# impossible d'activer airport



## pifoux2000 (12 Juillet 2008)

Bonjour,

mes parents ont achete un mac mini et deja les problemes commencent.

Je n'arrive pas a activer airport; comme sil n'etait pas pourvu de carte wifi. Par defaut il est en etat "desactivé". Je clique sur "Activer" et il passe alors en mode "inactif" ???

Pourtant en allant dans "a propos de ce mac" voici ce que je trouve:

Informations de la carte AirPort :

  Type de carte sans fil :	AirPort Extreme  (0x168C, 0x86)
  Paramètres régionaux de la carte sans fil :	International
  Version du programme interne de la carte sans fil :	1.3.2
  Réseau sans fil actuel :	AirPort est désactivé

Merci pour vos solutions


----------



## jmplinux (12 Juillet 2008)

Bonjour,

Quelle est la version de ton Mac mini ?

Le mien est récent (2 mois), j'ai ça :

Informations de la carte AirPort :

  Type de carte sans fil :	AirPort Extreme  (0x168C, 0x86)
  Paramètres régionaux de la carte sans fil :	International
  Version du programme interne de la carte sans fil :	1.4.3.1
  Réseau sans fil actuel :	AirPort est désactivé

Dans les préférences, le bouton d'activation active ou désactive bien le wifi ... Je note une différence de version pour le programme interne de la carte avec la tienne :mouais:
Mais ton Mac est équipé d'une carte, sinon sa description ne serait pas présente dans la liste du matériel.

Et en utilisant l'Utilitaire Airport dans les dossier Applications/Utilitaires, ça donne quoi ?


----------



## vleroy (12 Juillet 2008)

il serait intéressant de préciser sur quel OS tu tournes? Et sa version?

- Données:
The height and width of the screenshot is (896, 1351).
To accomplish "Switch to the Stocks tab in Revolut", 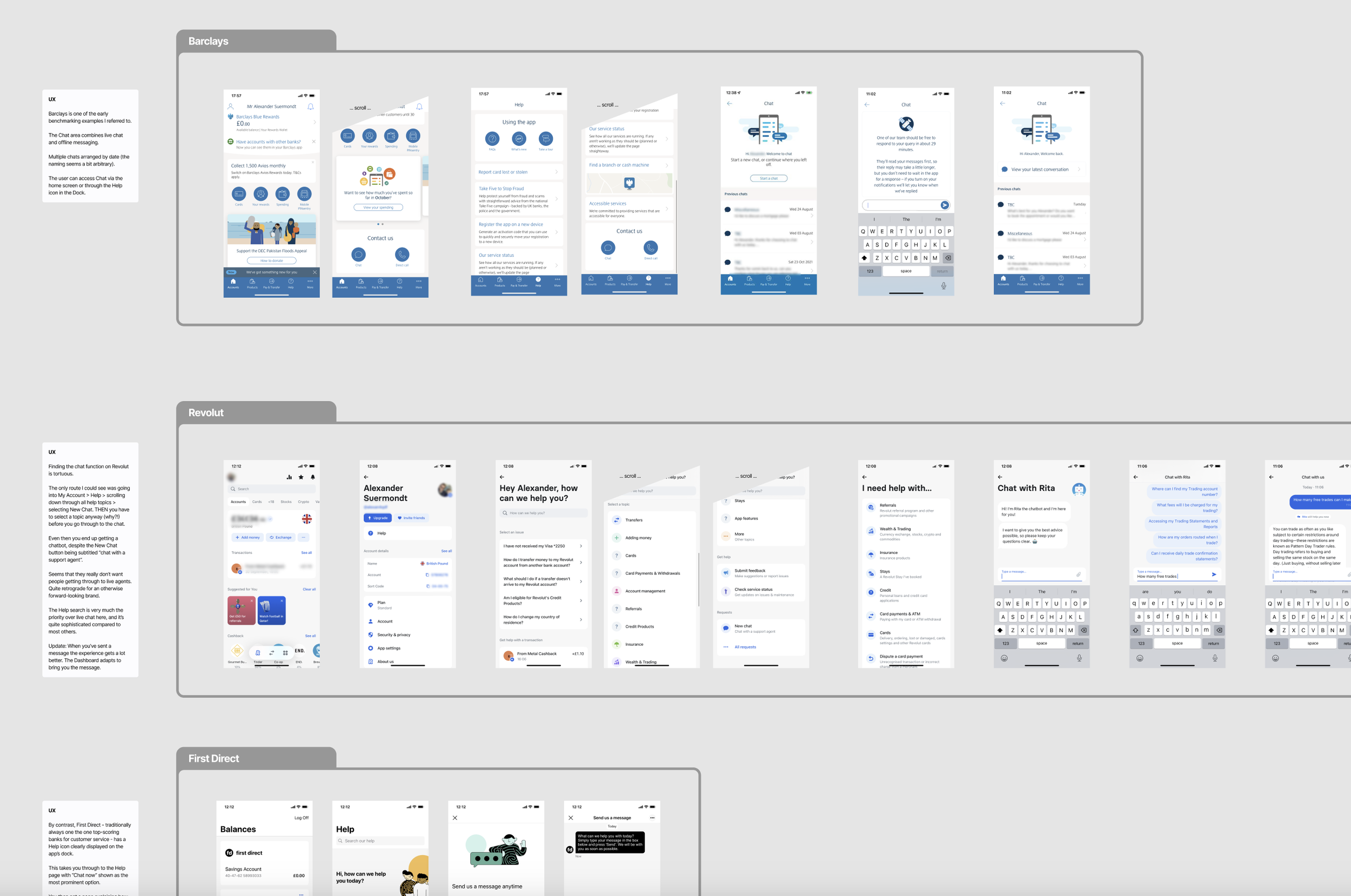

- Énoncé: Selon l'extrait choisi, quelle version du programme interne de la carte sans fil s'affiche sur le Mac mini des parents de pifoux2000 ?

- Réponse: La version 1.3.2.